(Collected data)
--- --- ---

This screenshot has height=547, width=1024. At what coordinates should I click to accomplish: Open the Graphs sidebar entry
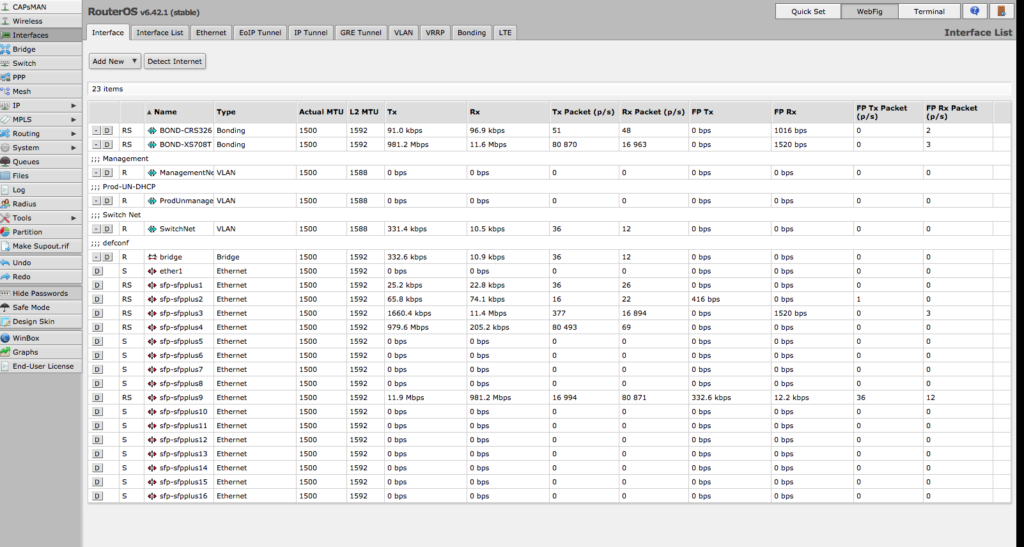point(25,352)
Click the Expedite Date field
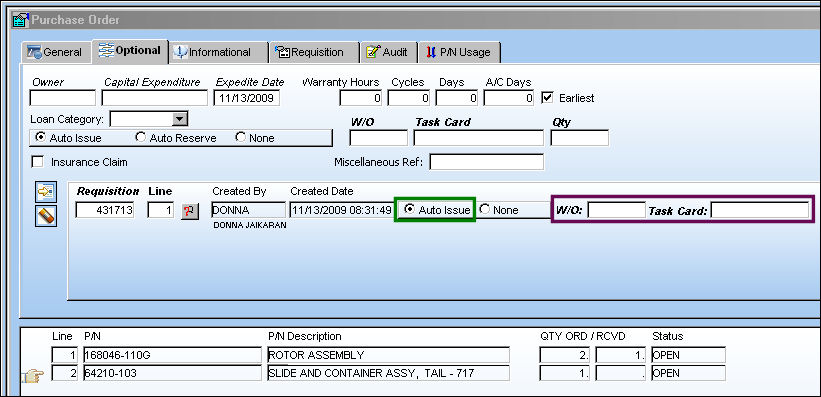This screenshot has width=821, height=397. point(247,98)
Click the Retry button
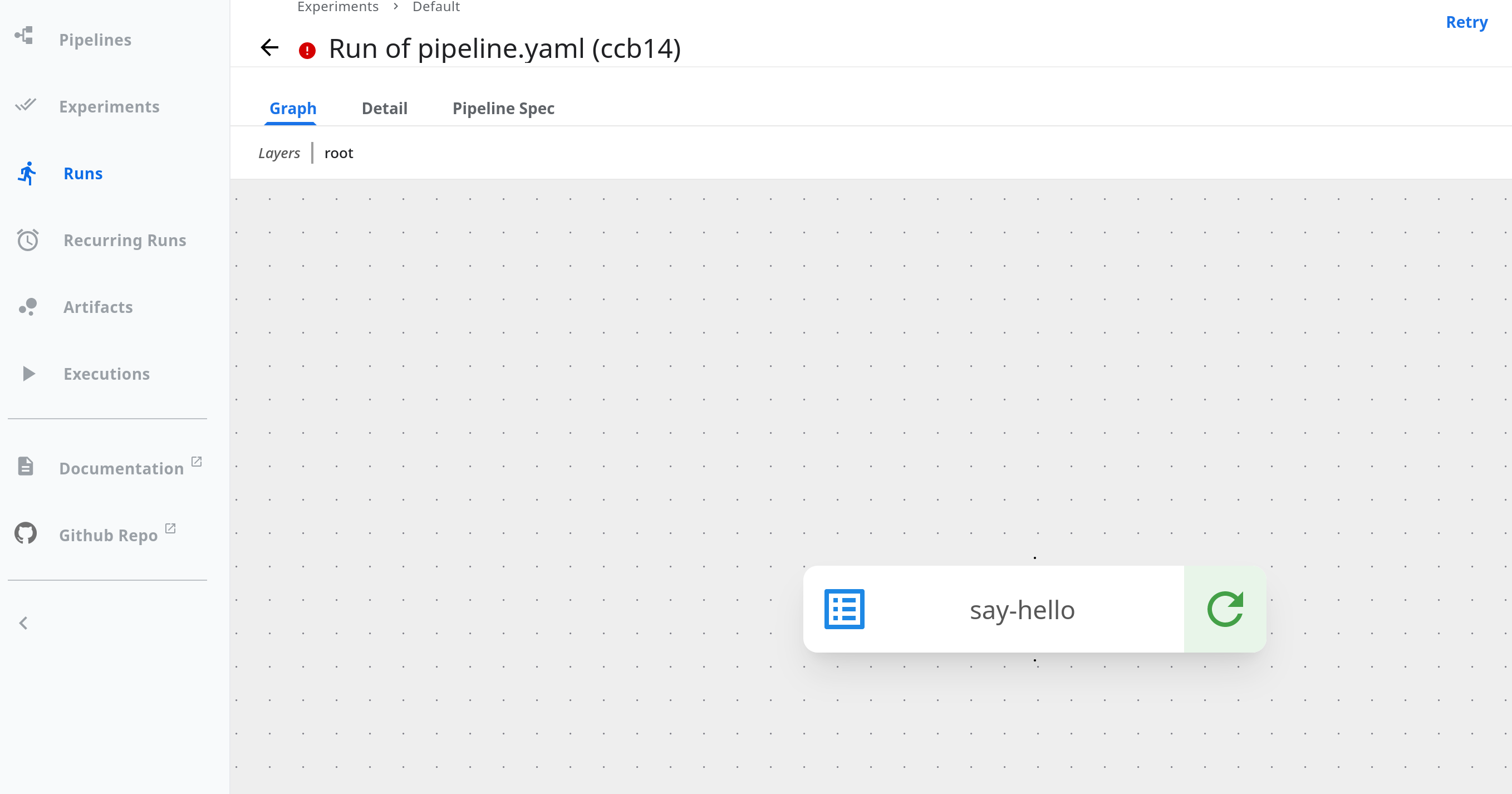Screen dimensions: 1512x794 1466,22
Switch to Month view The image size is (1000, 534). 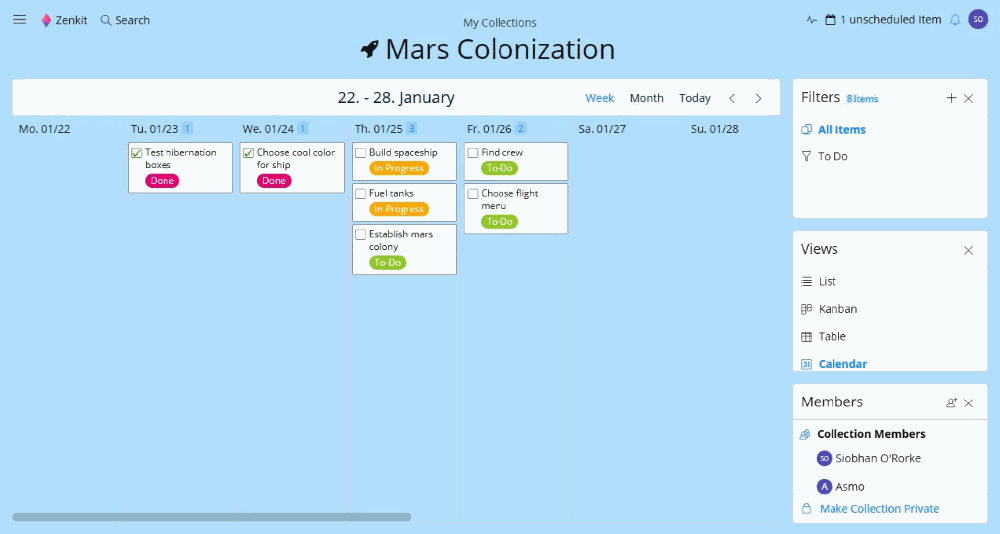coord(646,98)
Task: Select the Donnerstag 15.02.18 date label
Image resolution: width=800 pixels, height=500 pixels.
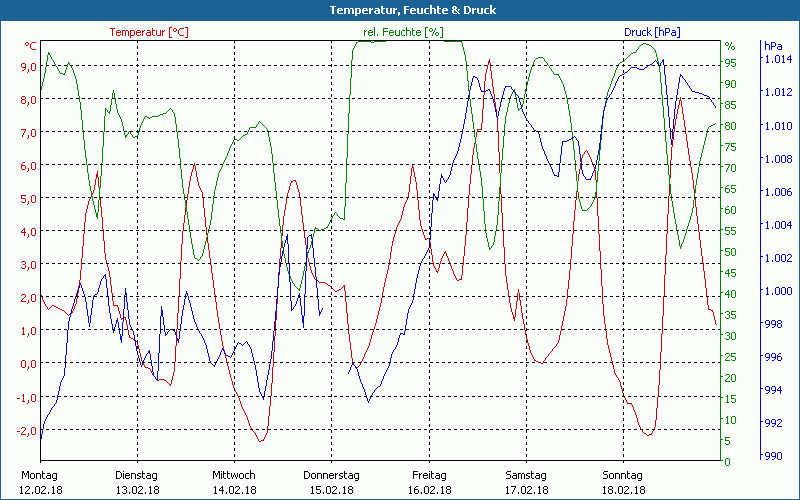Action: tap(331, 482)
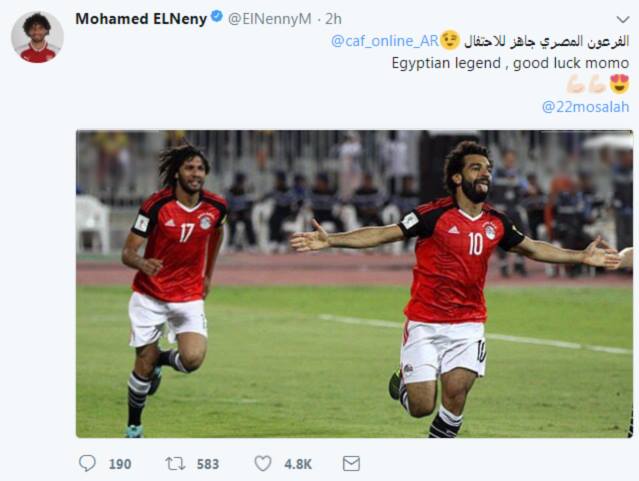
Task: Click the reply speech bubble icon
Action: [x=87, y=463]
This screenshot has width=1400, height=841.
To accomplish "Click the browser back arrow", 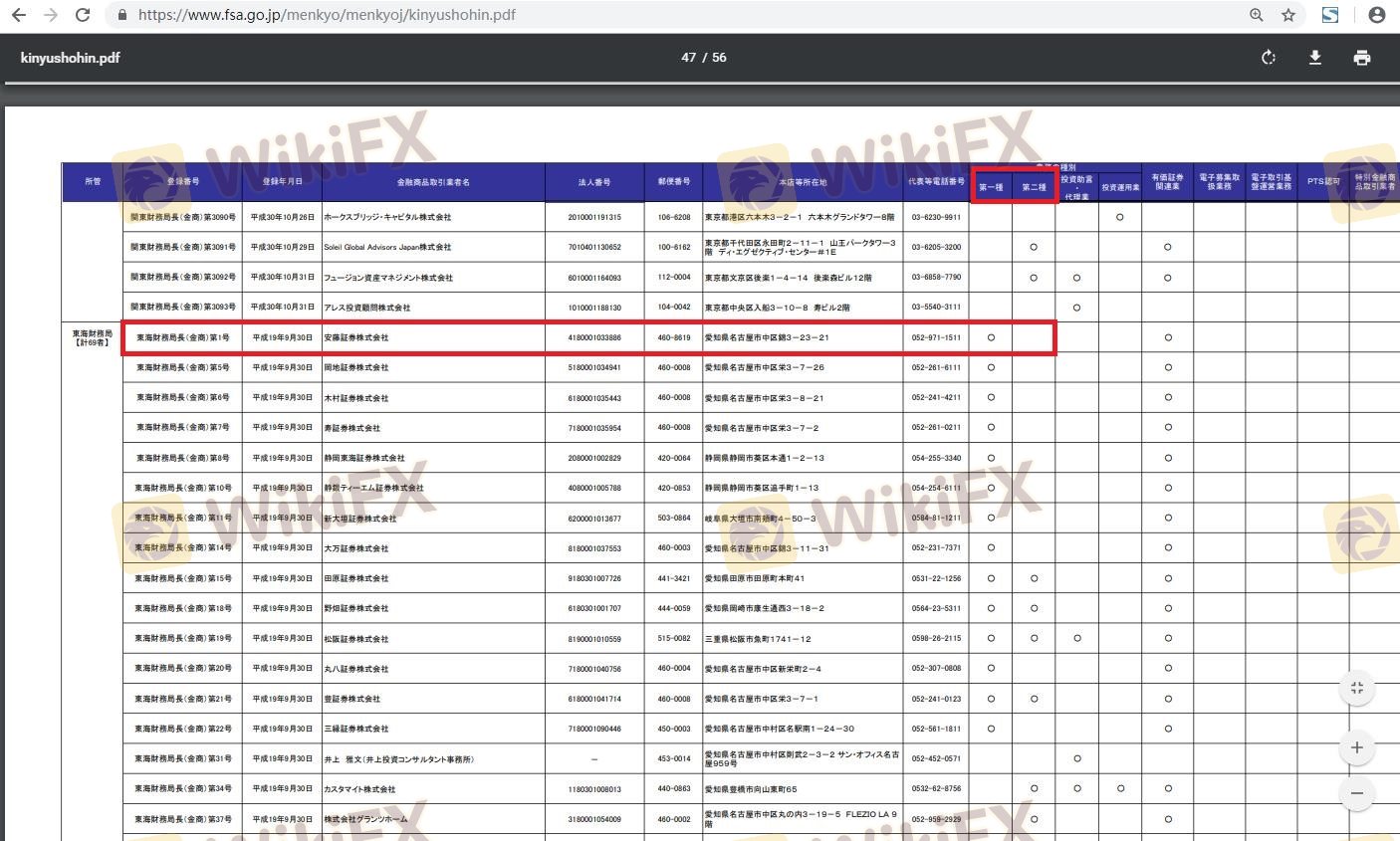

--- --- ---

→ **Aim of the exercise**: Reproduce exactly, and only, the lines from the one holding "This screenshot has width=1400, height=841." through the final line of the entries. Do not include the pictures.

→ **Response to this task**:
This screenshot has width=1400, height=841.
To accomplish "Click the browser back arrow", 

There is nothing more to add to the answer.